The problem →
For the word "avatar", state how many lines of the listing below contain it. Give the number and nothing more.

Data listing →
Content starts
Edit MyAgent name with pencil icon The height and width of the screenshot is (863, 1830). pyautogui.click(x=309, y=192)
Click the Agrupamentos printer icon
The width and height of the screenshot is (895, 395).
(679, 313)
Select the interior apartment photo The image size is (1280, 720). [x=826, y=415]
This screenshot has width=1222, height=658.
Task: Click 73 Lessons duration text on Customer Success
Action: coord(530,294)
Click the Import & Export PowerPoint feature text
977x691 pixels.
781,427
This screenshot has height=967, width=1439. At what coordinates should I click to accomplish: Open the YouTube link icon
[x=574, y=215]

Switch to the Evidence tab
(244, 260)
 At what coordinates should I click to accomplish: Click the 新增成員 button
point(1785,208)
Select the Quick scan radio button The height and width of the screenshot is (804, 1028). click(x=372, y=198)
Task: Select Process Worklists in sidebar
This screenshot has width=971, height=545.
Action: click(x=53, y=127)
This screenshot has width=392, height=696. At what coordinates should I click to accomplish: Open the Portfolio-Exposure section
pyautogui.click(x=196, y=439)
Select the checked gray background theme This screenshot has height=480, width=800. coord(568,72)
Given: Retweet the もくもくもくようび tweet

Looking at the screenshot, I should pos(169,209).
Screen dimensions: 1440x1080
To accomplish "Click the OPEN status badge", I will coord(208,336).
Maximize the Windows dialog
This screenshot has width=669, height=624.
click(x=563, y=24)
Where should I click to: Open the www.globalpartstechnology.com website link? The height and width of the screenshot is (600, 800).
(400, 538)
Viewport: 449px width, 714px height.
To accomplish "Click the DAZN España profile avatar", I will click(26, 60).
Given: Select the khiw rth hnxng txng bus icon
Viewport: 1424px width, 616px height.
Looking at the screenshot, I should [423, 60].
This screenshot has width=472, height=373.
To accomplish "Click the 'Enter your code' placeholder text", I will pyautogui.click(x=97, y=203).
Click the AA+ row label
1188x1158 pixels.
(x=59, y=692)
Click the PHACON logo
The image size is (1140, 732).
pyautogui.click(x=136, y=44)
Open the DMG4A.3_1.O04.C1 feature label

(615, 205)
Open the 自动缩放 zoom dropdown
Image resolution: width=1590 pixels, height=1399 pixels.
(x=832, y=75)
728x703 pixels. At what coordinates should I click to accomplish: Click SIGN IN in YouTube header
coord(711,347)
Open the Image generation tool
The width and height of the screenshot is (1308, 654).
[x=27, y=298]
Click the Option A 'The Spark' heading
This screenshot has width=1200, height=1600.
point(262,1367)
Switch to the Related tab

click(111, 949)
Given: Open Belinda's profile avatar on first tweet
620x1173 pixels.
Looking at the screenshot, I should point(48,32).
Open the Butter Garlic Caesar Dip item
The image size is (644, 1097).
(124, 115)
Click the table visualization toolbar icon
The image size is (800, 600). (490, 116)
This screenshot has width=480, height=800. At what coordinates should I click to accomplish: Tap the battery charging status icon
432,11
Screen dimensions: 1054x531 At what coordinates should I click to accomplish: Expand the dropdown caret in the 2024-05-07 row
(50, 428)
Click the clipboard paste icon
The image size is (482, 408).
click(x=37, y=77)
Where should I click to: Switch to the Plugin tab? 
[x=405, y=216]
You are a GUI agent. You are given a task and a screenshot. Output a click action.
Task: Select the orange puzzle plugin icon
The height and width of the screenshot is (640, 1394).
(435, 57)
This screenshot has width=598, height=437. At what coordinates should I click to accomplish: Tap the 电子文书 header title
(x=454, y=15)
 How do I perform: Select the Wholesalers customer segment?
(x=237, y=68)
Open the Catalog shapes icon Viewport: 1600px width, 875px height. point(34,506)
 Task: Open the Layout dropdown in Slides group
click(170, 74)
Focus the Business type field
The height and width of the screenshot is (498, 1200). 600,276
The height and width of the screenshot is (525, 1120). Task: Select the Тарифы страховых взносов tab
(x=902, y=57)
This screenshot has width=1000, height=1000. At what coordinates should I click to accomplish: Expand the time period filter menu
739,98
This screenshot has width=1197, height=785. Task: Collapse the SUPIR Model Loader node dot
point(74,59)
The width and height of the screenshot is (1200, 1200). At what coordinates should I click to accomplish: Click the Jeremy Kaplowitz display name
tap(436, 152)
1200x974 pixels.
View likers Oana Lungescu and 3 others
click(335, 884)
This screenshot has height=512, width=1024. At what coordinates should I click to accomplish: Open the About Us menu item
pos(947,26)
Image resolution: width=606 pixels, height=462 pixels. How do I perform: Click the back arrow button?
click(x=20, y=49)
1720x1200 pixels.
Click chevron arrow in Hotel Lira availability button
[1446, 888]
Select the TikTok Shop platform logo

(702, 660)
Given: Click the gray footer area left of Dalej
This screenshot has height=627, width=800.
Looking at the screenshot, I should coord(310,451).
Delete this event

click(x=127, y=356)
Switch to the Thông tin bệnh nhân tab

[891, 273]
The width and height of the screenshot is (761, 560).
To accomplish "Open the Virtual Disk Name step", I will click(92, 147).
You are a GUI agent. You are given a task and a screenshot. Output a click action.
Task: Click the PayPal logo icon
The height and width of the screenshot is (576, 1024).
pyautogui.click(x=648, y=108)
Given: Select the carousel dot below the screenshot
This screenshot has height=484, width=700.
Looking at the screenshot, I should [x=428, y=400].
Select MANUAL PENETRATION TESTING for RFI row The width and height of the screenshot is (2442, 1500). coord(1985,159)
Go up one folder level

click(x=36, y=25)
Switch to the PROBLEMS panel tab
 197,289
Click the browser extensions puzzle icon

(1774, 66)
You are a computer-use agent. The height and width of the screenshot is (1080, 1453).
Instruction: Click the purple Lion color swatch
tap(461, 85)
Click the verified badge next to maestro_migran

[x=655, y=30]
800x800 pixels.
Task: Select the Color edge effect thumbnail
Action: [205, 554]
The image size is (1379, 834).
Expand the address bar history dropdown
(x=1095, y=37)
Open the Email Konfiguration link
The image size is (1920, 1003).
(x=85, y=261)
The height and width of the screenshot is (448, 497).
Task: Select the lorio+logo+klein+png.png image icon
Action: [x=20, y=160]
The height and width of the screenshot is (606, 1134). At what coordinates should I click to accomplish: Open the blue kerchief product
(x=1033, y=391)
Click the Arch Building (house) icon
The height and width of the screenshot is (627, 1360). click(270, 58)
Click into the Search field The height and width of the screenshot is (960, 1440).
Content ends
Response for this exercise →
2